PROVIDED PASSAGE -

Date:   Thu, 5 Dec 1996 19:11
From:  Eric M Fariss

quit sending me    shit
thank you .

Date:   Thu, 5 Dec 1996 19:23
Subject:  Re: DRS Digest – 4 Dec 1996 to 5 Dec 1996 – Special issue

On Thu, 5 Dec 1996, Eric M Fariss wrote:

quit sending me   shit
thank you .

Good one, Eric. But tell us how you really feel?
Marlene

Date:   Fri, 6 Dec 1996 13:33
Subject:  relaxation response

Bill,

I usually count my steps on the inbreath and the outbreath.
When I’m running slowly that’ll be 1234,1234, and if I’m running
fast it’ll be 12,12, etc. What you describe is very much like
zen, and a favorite topic of our very own list father, Chris.

Sounds to me like you’re a prime candidate for zendead!
ORN: Five Easy Miles at lunch on a beautiful, warm day. If I had
a Triumph t-shirt, I’d be in the mood for acting out that scene from
Five Easy Pieces 😉 This taper for White Rock has got me a bit
goofy, eh? Oh yeah, will y’all stop sendin’ Eric shit?

kevin, the mathineer
St. Louis, Missouri, USA

Date:  Fri, 6 Dec 1996 14:58
Subject:  bad Deads!

quit sending me   shit
thank you .

OK, you guys, ‘fess up. Who has been sending Eric shit?

Date:   Fri, 6 Dec 1996 14:05
Subject:   Dead-related dream

So that’s what Austin does with that surplus bat guano. They send it
to Eric.

* Brian Blansett, from east of Lorena, Texas

Date:   Fri, 6 Dec 1996 14:19
Subject:   Eric Shit, by Dr. Zeus

Hi there Dead people!

It’s Dr. Zeus here with a rhyme for you!

I will not send to Eric shit.
I will not send it; I will quit.
I really wish the rest of you
Would not to Eric send shit, too!

Eric has so little time
He cannot listen to this rhyme,
He hasn’t time to check the FAQ,
To work he really must get back!

So please desist, also refrain
From being, really, such a pain.
To send, to Eric, shit is bad.
Keep it up, we’ll make him mad!

kevin, the mathineer
St. Louis, Missouri, USA

Date:   Fri, 6 Dec 1996 14:24
Subject:   Re: bad Deads!

On Fri, 6 Dec 1996, Laurel Park wrote:

quit sending me   shit
thank you .

OK, you guys, ‘fess up. Who has been sending Eric shit?

I’m not convinced that “shit” is the object of “sending.” Note the extra
space after the indirect object “me.” Looks like punctuation. Makes the
entire message sound more like a lament to me, as in:

[You’ve] quit sending me. Shit.

How forlorn.:-)

Chuck McCaffrey

Date:   Fri, 6 Dec 1996 16:36
Subject:   Re: bad Deads!

On Fri, 6 Dec 1996, Laurel Park wrote:

quit sending me   shit
thank you .

OK, you guys, ‘fess up. Who has been sending Eric shit?

Sorry! It’s that pesky IBS….I don’t know what to do with all this crap!
And C.O.D. even! I should be ashamed….
🙂

Andrea
you asked for it!

Date:   Sat, 7 Dec 1996 13:45
Subject:   Re: bad Deads!

PROVIDED ENTRIES -

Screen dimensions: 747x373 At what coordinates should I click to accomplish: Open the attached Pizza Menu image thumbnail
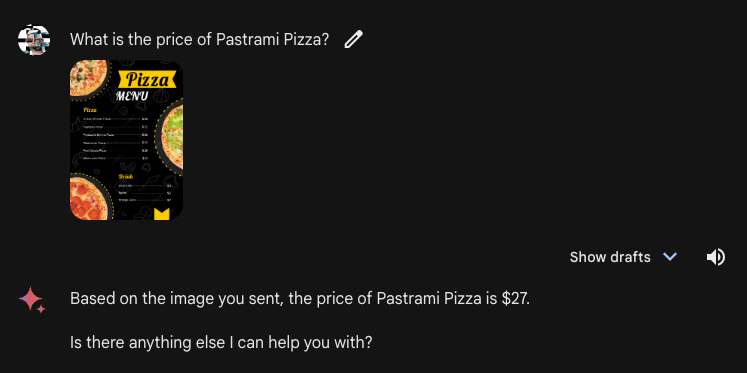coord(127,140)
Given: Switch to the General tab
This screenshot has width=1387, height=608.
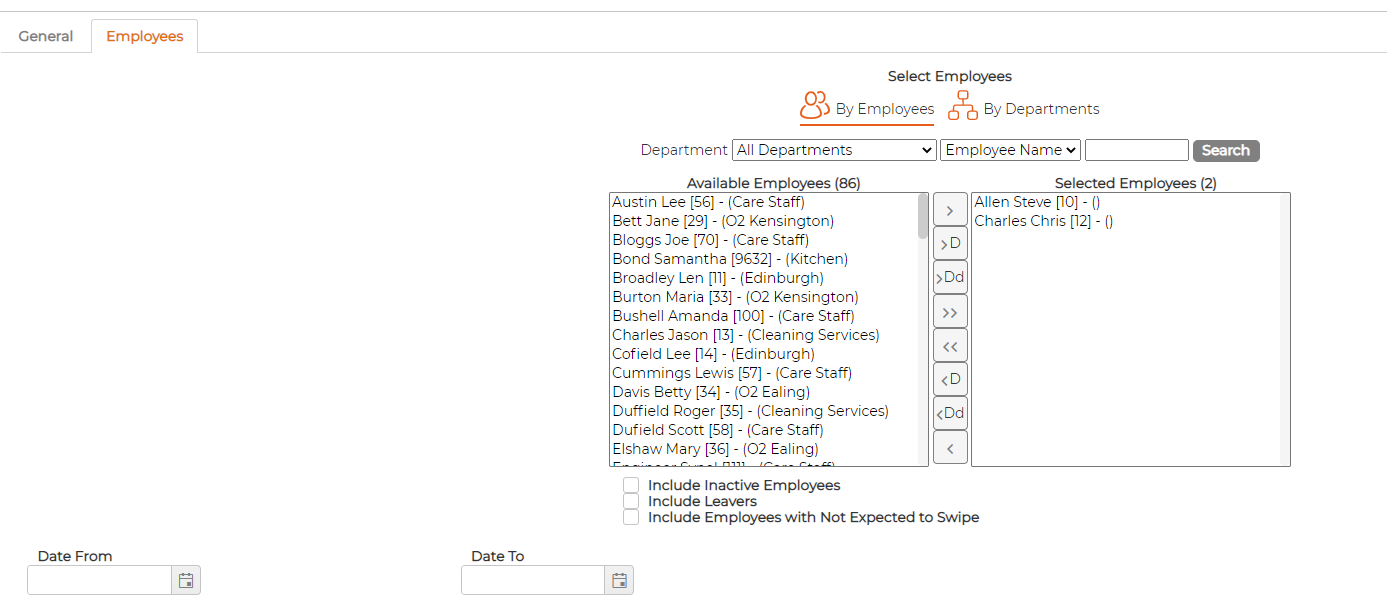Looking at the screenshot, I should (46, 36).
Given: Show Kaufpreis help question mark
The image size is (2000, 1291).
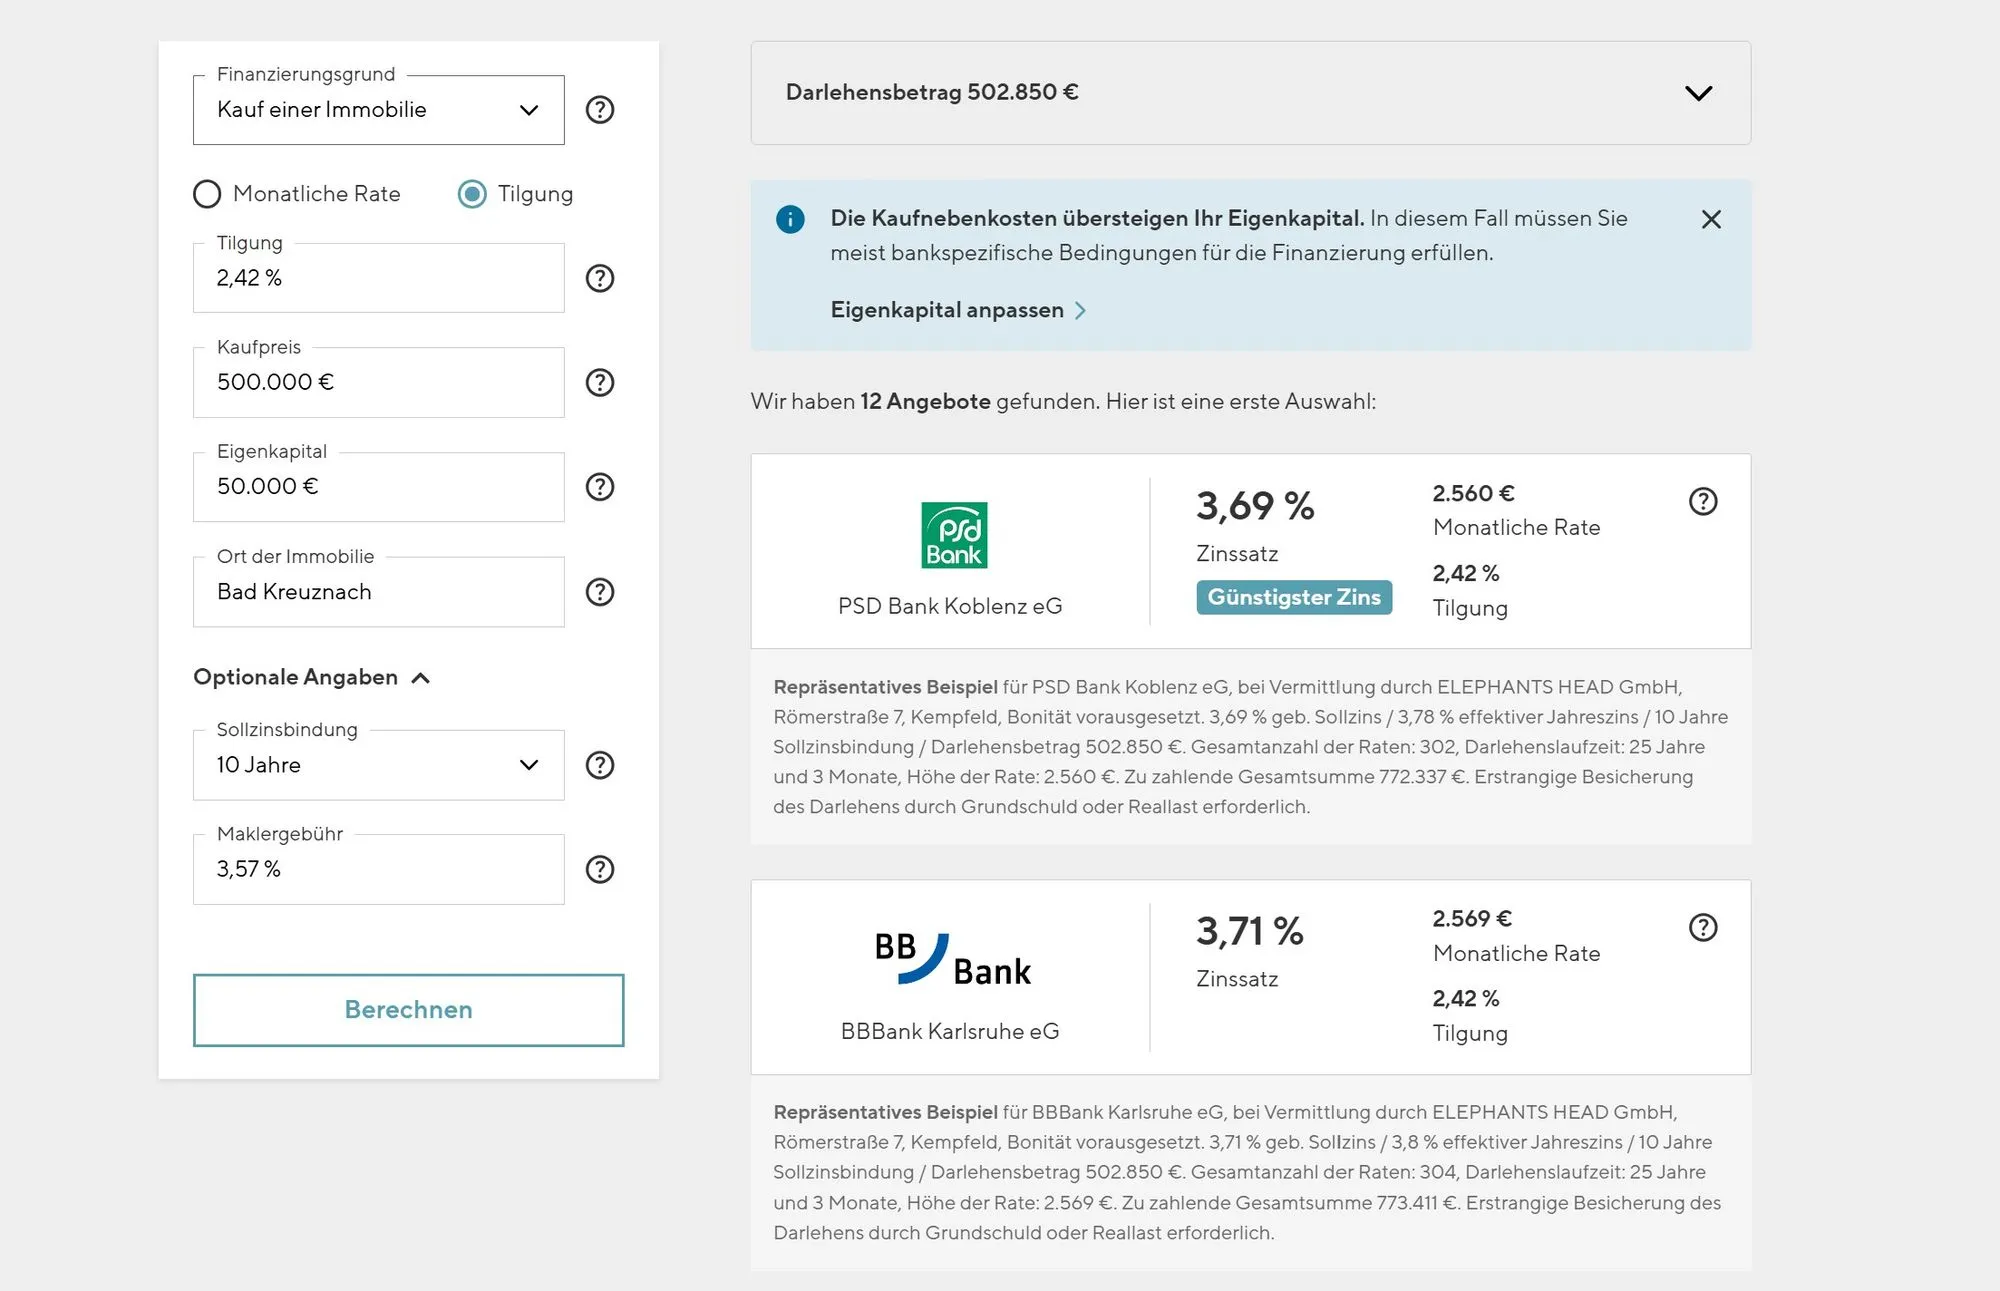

WRITTEN PROBLEM 1 - Pull out every line of the rows about where to click on a screen, word for word, but leave out the pictures.
WRITTEN PROBLEM 2 - Carry the mailing-list thread about Eric forward from the point where it stops.

RESULT 1 -
Screen dimensions: 747x373 At what coordinates should I click to accomplish: Open the attached Pizza Menu image thumbnail
coord(127,140)
Given: Switch to the General tab
This screenshot has width=1387, height=608.
Looking at the screenshot, I should (46, 36).
Given: Show Kaufpreis help question mark
The image size is (2000, 1291).

RESULT 2 -
On Fri, 6 Dec 1996, Laurel Park wrote:

quit sending me   shit
thank you .

OK, you guys, ‘fess up. Who has been sending Eric shit?

I don’t know. Coffee always gives it to me.

——— Keith Stone

Date:   Sat, 7 Dec 1996 16:50
Subject:   Re: I’ll start

On 6 Dec 96 at 13:33, J. Richard Nelson wrote:

Why don’t newspapers report major running events? A race can pull as
many _participants_ as a Maple Leafs game pulls spectators, yet find
nary a word in our local newspapers.

Yah, but nobody who wasn’t there cares even as much as our dear Eric.

– Dick

Date:   Sat, 7 Dec 1996 16:55
Subject:   Re: DRS Digest – 6 Dec 1996 – Special issue

Chuck said,

I’m not convinced that “shit” is the object of “sending.” Note the extra
space after the indirect object “me.” Looks like punctuation. Makes the
entire message sound more like a lament to me, as in:

[You’ve] quit sending me. Shit.

Yo Chuck,

NO! NO!, you still got it wrong…add a comma thus-ly “quit sending, me shit”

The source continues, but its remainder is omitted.